(Material provided):
━━━━━━━━━━

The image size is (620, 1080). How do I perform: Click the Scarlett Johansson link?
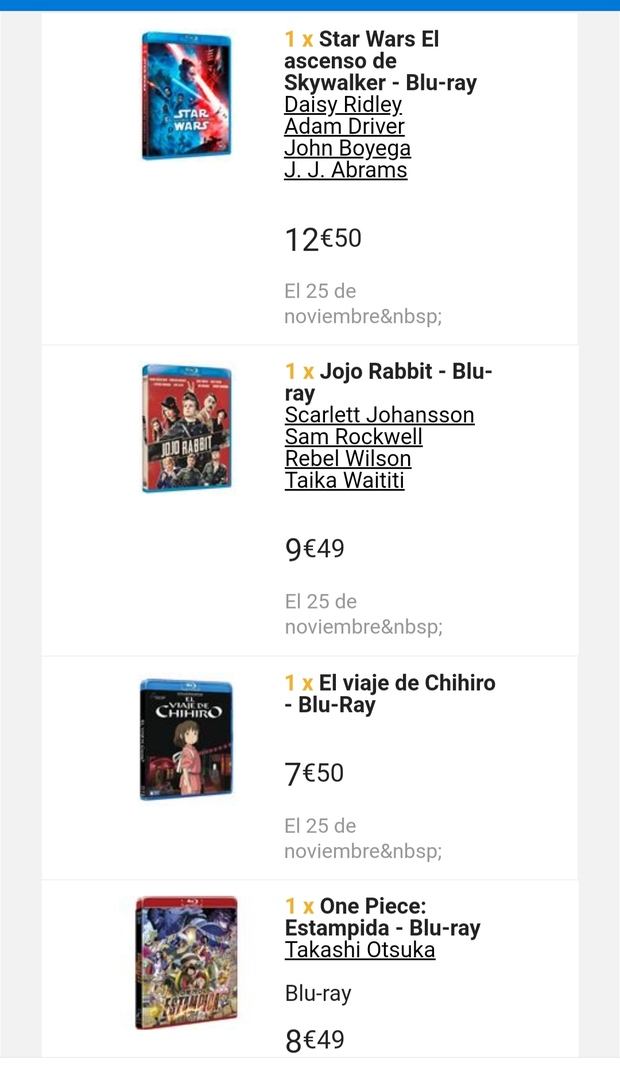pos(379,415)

━━━━━━━━━━

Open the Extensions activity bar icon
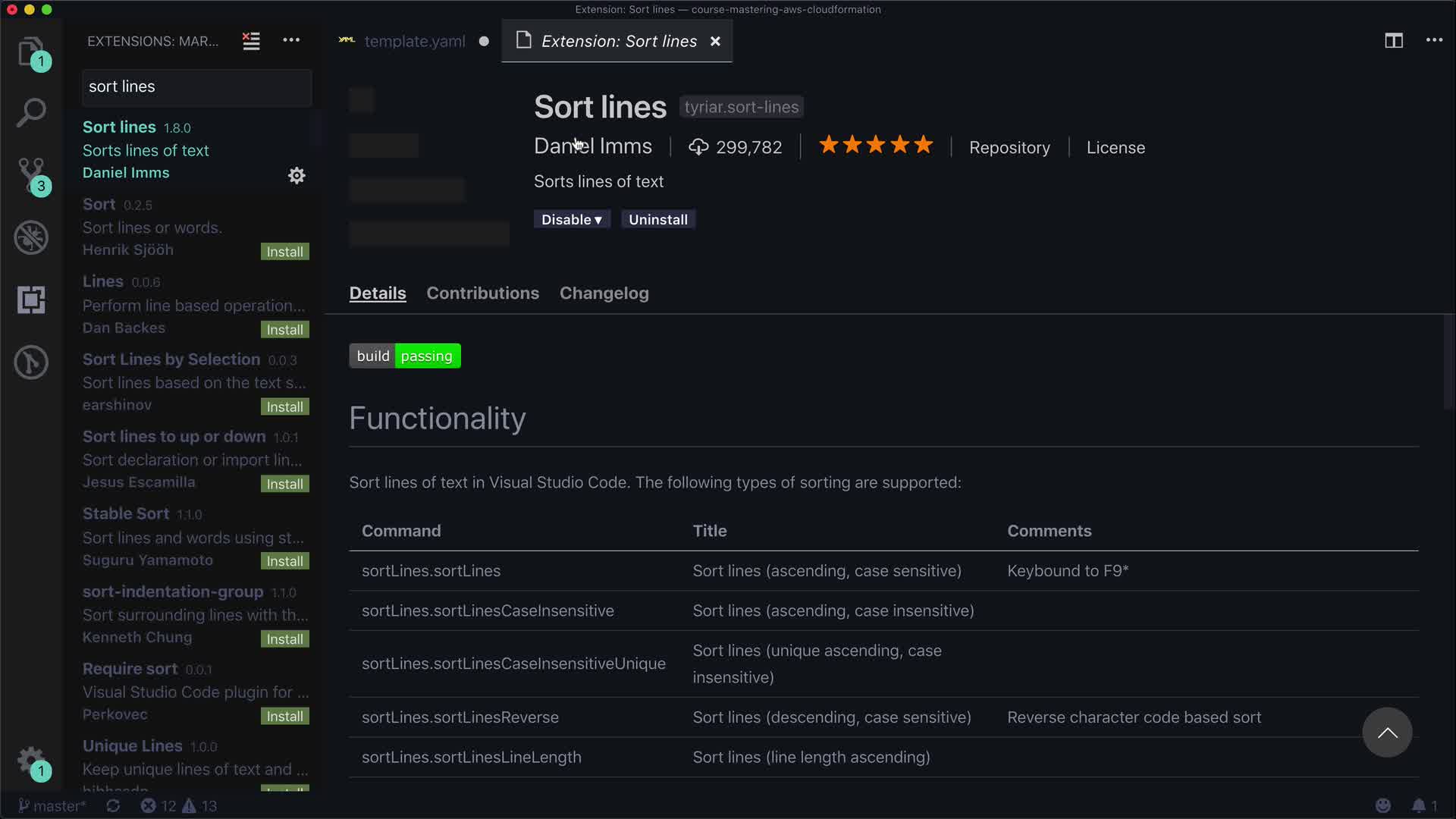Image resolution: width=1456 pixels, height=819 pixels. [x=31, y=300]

━━━━━━━━━━

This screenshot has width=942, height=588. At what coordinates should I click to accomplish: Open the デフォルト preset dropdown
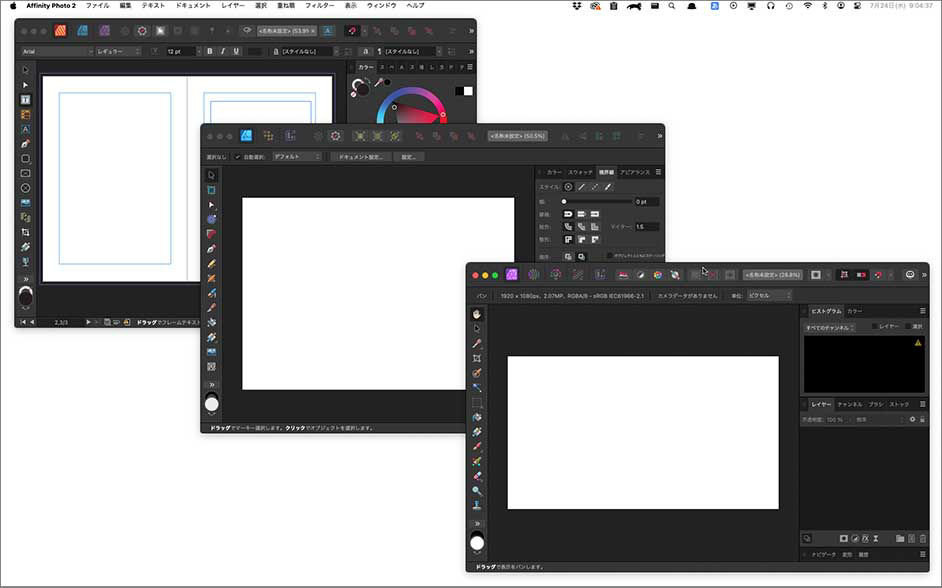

━━━━━━━━━━

(What is asked):
Tally the lines in the items above that contain the word "Open", and reply with the number alone.

(Task output):
2